These two passages are often cited by traditionalists as proof the immaterial souls of saints ascend to heaven immediately upon their death.  Given everything we have seen in this study thus far though, we would be wise to question the traditionalist’s interpretation of these two texts.  Things may not be so simple as they at first appear.

Jesus tells us in John 3:13 that “No one has ascended into heaven except he who descended from heaven, the Son of Man.”  He told us this many, many centuries after Enoch had been taken.  The standard traditionalist response to this verse is that Jesus was referring to the body; that is, that no one has bodily ascended into heaven except He who has descended from heaven.  One of the biggest problems with this interpretation is that Jesus spoke these words well before He had risen and then physically ascended.  Had He been speaking to physical ascension, then He would have had to have excluded even Himself.

Still though, we do have the two texts in question, and although we might well rule out the traditionalist’s interpretation as a Biblically consistent one, we cannot simply let the argument fall silent here.  Rather, we must explain it from a conditionalist point of view, and our explanation had better be Biblically consistent.

Let’s begin examining our interpretation by considering another passage in which Enoch appears.

Jude 1:8-16
Yet in like manner these people also, relying on their dreams, defile the flesh, reject authority, and blaspheme the glorious ones.  But when the archangel Michael, contending with the devil, was disputing about the body of Moses, he did not presume to pronounce a blasphemous judgment, but said, “The Lord rebuke you.”  But these people blaspheme all that they do not understand, and they are destroyed by all that they, like unreasoning animals, understand instinctively.  Woe to them!
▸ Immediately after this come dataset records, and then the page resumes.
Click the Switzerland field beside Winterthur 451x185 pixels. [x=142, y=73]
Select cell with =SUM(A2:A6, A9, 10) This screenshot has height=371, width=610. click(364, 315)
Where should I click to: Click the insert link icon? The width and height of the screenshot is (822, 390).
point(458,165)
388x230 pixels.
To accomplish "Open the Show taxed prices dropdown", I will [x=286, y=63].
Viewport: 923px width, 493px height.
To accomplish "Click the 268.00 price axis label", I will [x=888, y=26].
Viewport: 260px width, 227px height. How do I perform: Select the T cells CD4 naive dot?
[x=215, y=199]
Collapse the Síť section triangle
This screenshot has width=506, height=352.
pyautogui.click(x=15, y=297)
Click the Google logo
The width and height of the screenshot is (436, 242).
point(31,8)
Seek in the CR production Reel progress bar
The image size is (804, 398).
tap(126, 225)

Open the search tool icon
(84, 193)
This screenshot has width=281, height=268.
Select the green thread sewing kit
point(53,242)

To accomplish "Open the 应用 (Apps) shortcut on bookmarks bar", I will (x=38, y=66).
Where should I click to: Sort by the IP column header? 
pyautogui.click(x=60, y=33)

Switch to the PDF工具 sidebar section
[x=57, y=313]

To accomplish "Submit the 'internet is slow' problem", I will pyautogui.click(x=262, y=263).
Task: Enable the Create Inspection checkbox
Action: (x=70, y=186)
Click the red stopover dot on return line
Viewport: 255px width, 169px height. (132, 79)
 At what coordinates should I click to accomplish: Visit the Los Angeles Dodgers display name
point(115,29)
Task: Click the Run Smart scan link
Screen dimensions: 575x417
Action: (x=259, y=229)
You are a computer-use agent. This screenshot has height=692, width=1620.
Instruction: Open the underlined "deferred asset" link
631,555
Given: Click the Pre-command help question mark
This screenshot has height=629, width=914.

For they walked in the way of Cain and abandoned themselves for the sake of gain to Balaam’s error and perished in Korah’s rebellion.  These are hidden reefs at your love feasts, as they feast with you without fear, shepherds feeding themselves; waterless clouds, swept along by winds; fruitless trees in late autumn, twice dead, uprooted; wild waves of the sea, casting up the foam of their own shame; wandering stars, for whom the gloom of utter darkness has been reserved forever.  It was also about these that Enoch, the seventh from Adam, prophesied, saying, “Behold, the Lord comes with ten thousands of his holy ones,  to execute judgment on all and to convict all the ungodly of all their deeds of ungodliness that they have committed in such an ungodly way, and of all the harsh things that ungodly sinners have spoken against him.”  These are grumblers, malcontents, following their own sinful desires; they are loud-mouthed boasters, showing favoritism to gain advantage.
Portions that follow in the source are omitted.